WRITTEN INSTRUCTION:
Find every line below that contains the string "computer" and copy each one. Case counts.

Items from a dataset:
# # # #
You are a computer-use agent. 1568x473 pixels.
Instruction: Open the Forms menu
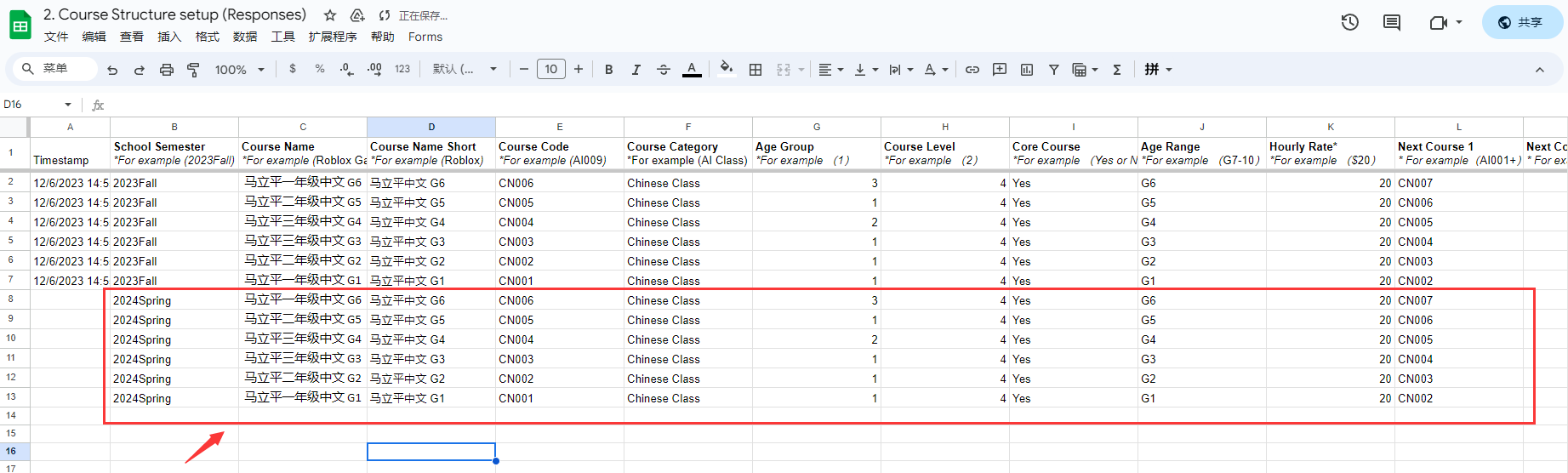click(x=425, y=37)
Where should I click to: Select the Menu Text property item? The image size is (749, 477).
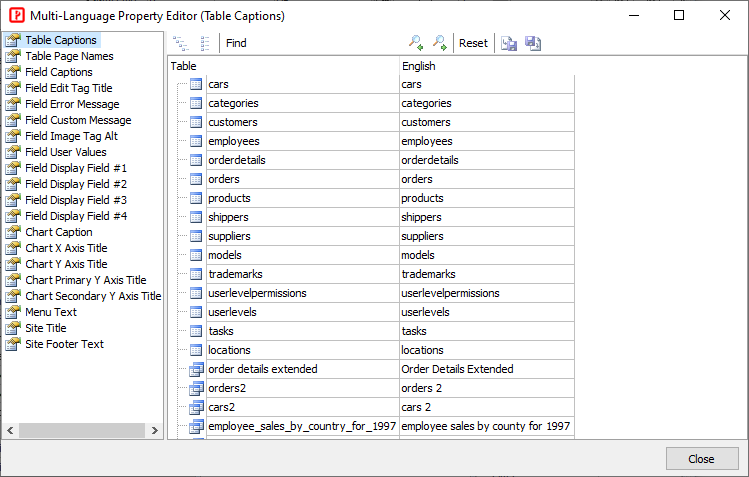(50, 312)
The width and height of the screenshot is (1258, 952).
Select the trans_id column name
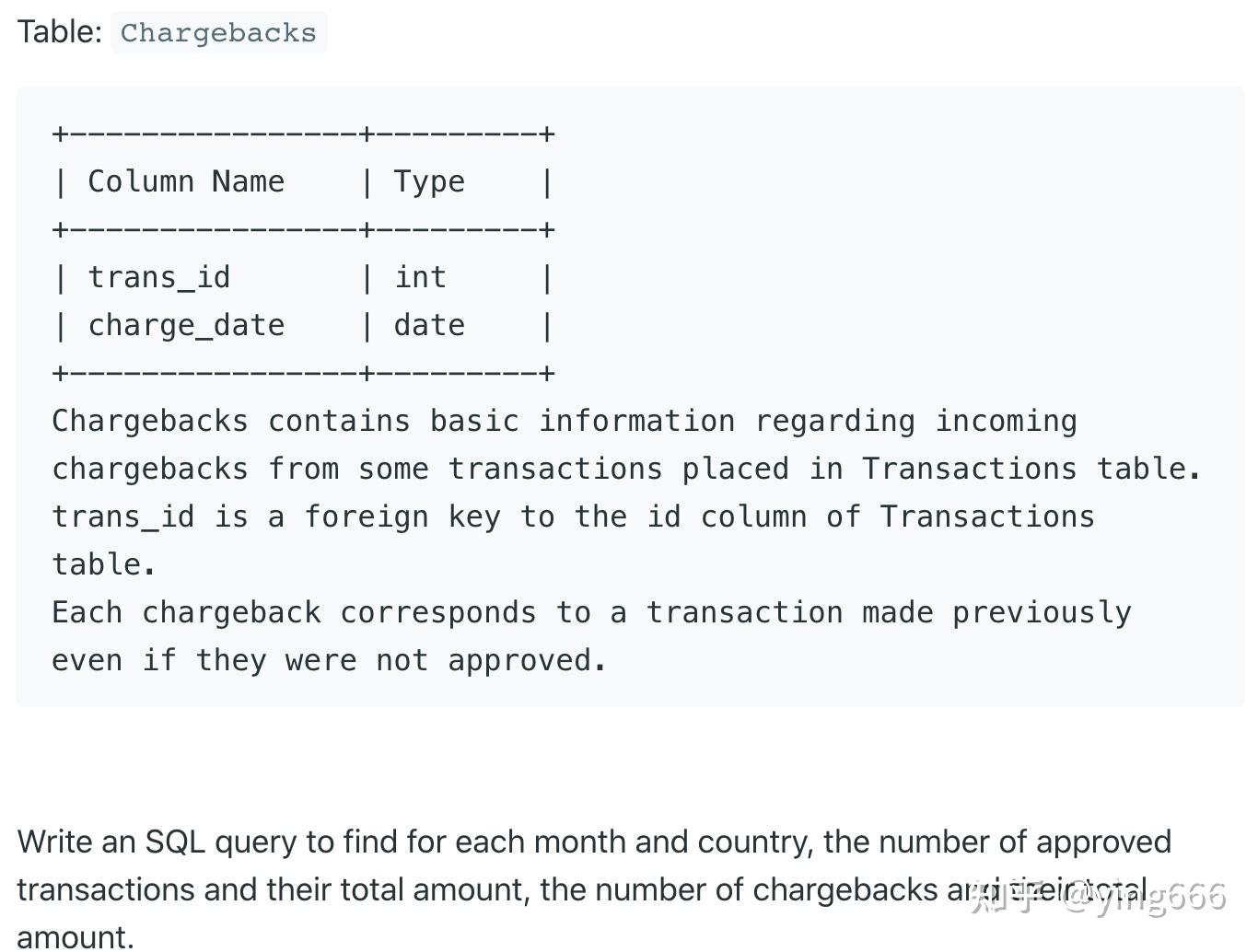159,277
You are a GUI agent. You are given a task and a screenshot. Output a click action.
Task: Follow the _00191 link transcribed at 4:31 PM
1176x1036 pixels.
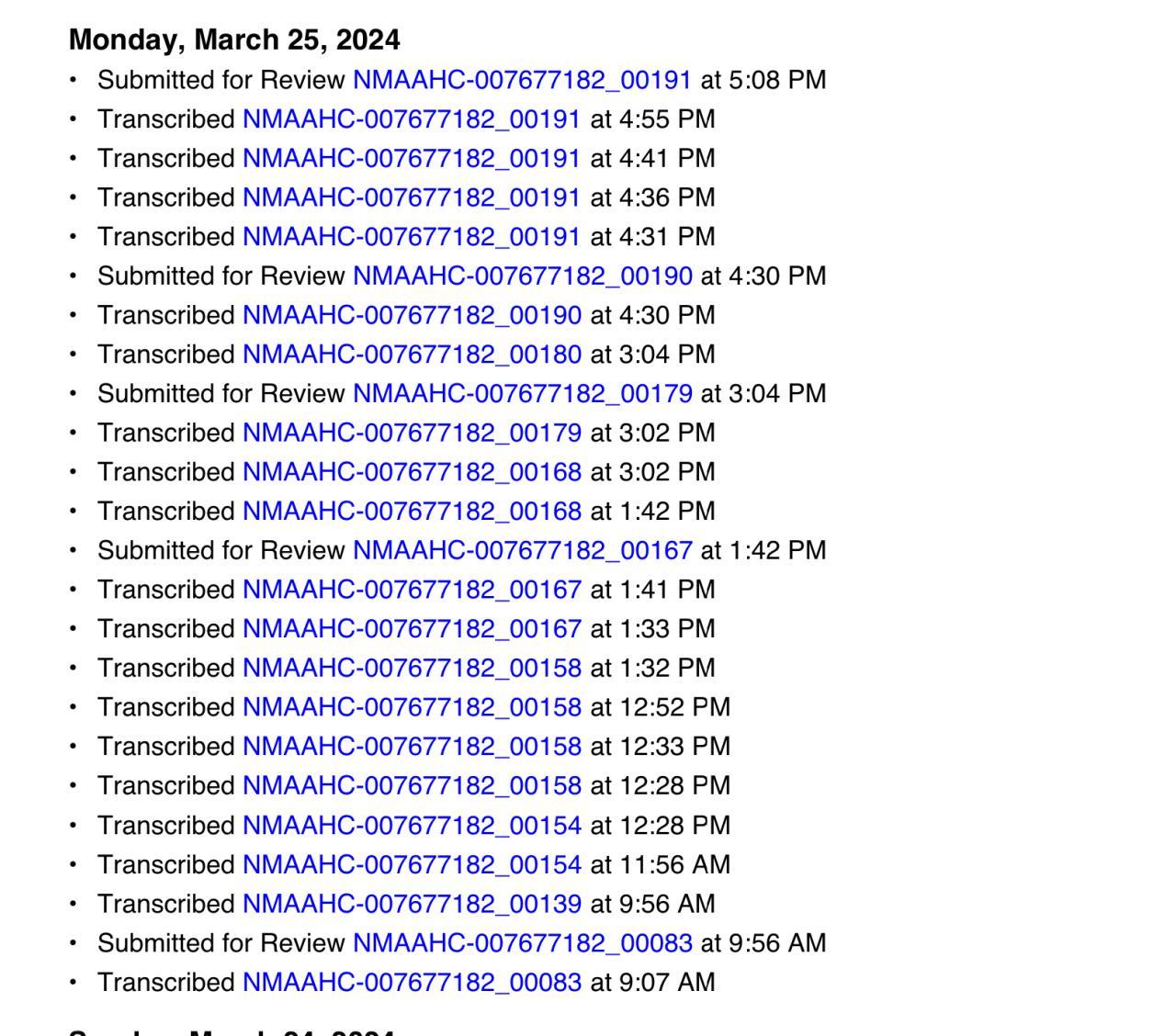point(411,237)
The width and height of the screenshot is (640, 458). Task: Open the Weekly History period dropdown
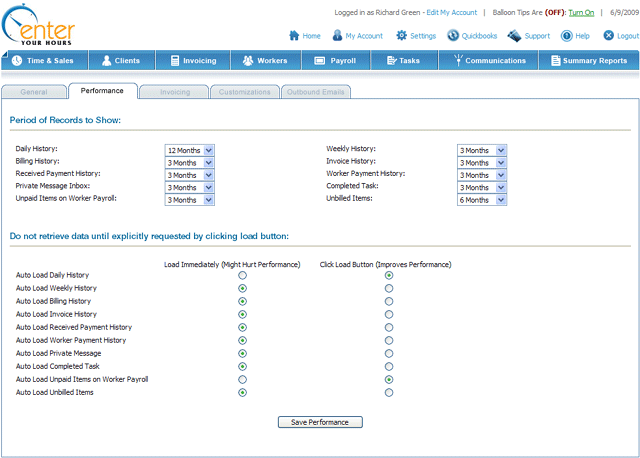[x=482, y=150]
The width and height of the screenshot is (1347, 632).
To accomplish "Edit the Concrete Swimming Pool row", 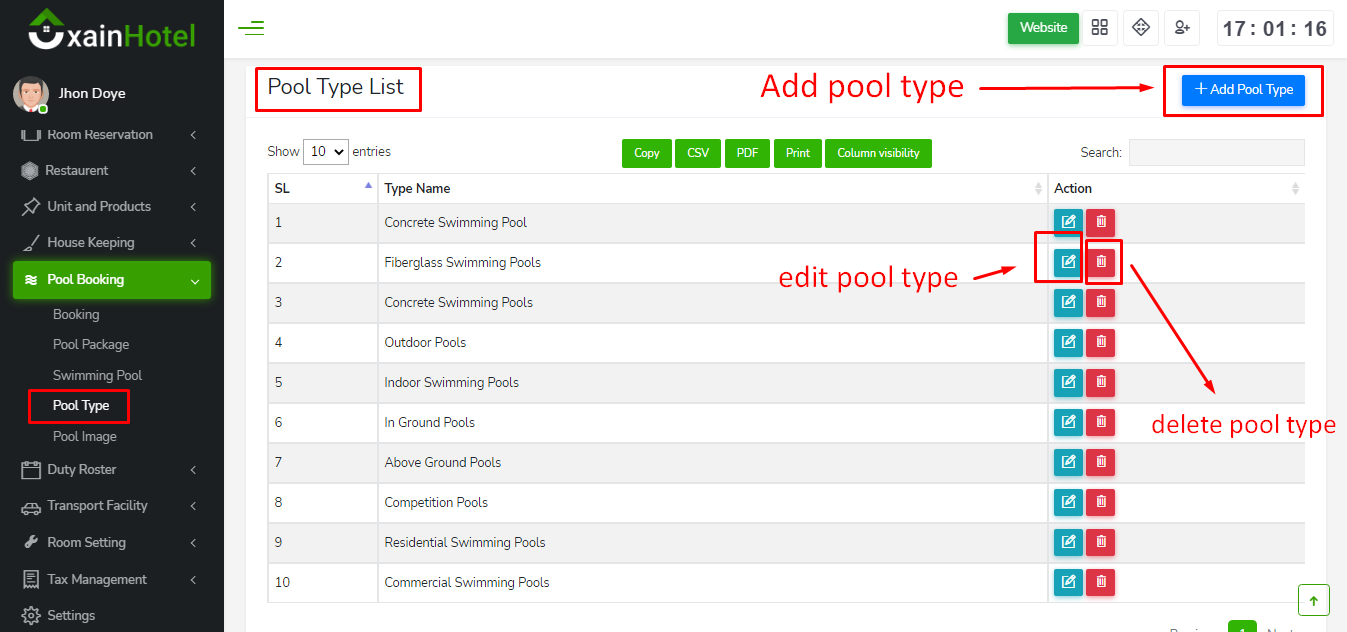I will 1068,222.
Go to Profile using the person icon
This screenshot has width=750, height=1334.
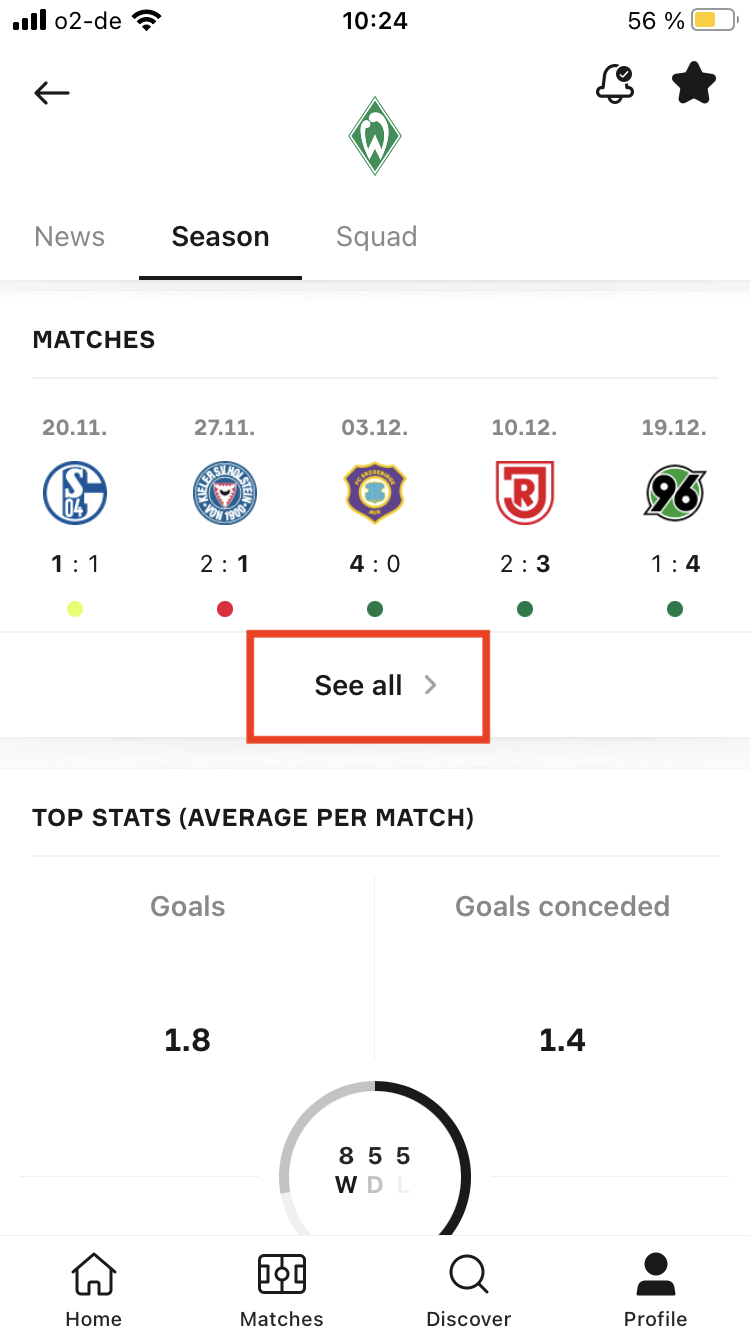point(655,1287)
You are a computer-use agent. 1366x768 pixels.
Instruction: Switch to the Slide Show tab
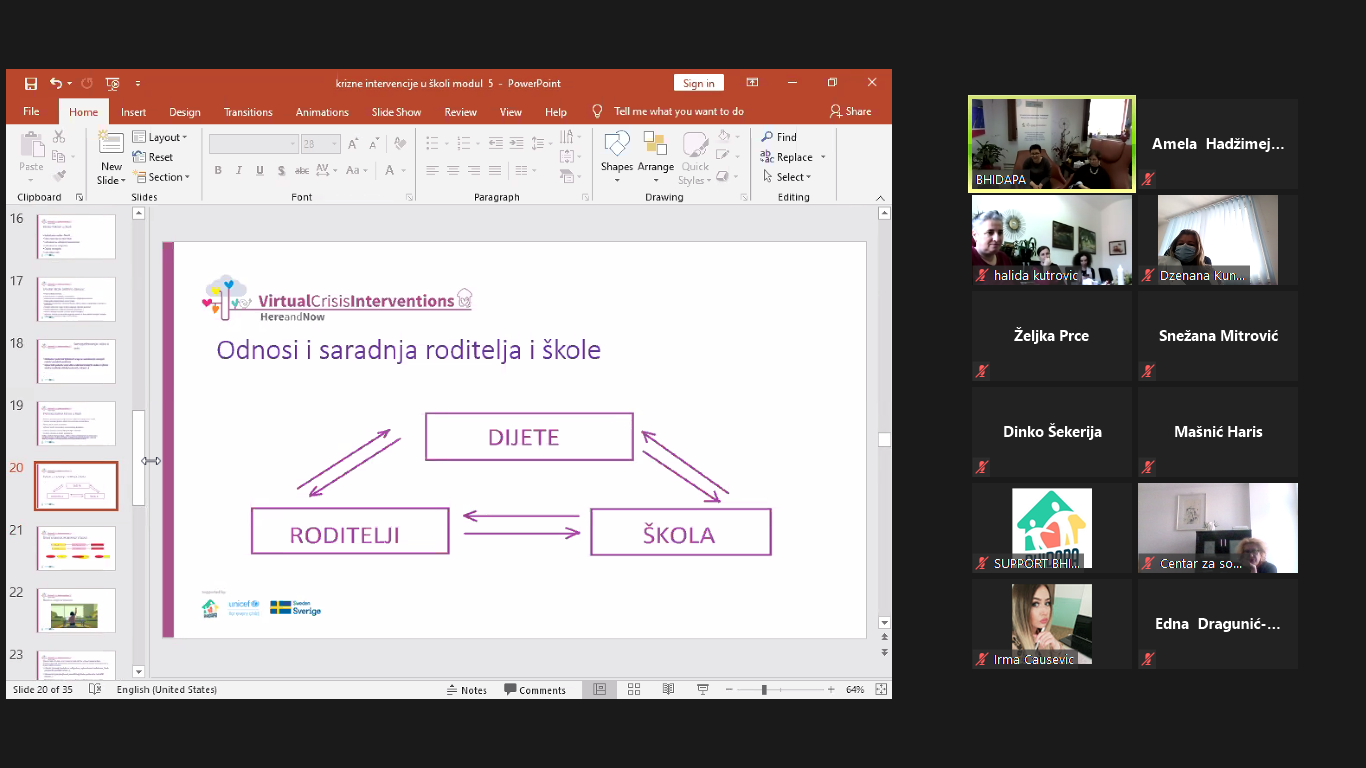pos(396,112)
# # # #
WORKED SOLUTION:
You are a computer-use agent. 1568x473 pixels.
You are a computer-use agent. 1366x768 pixels.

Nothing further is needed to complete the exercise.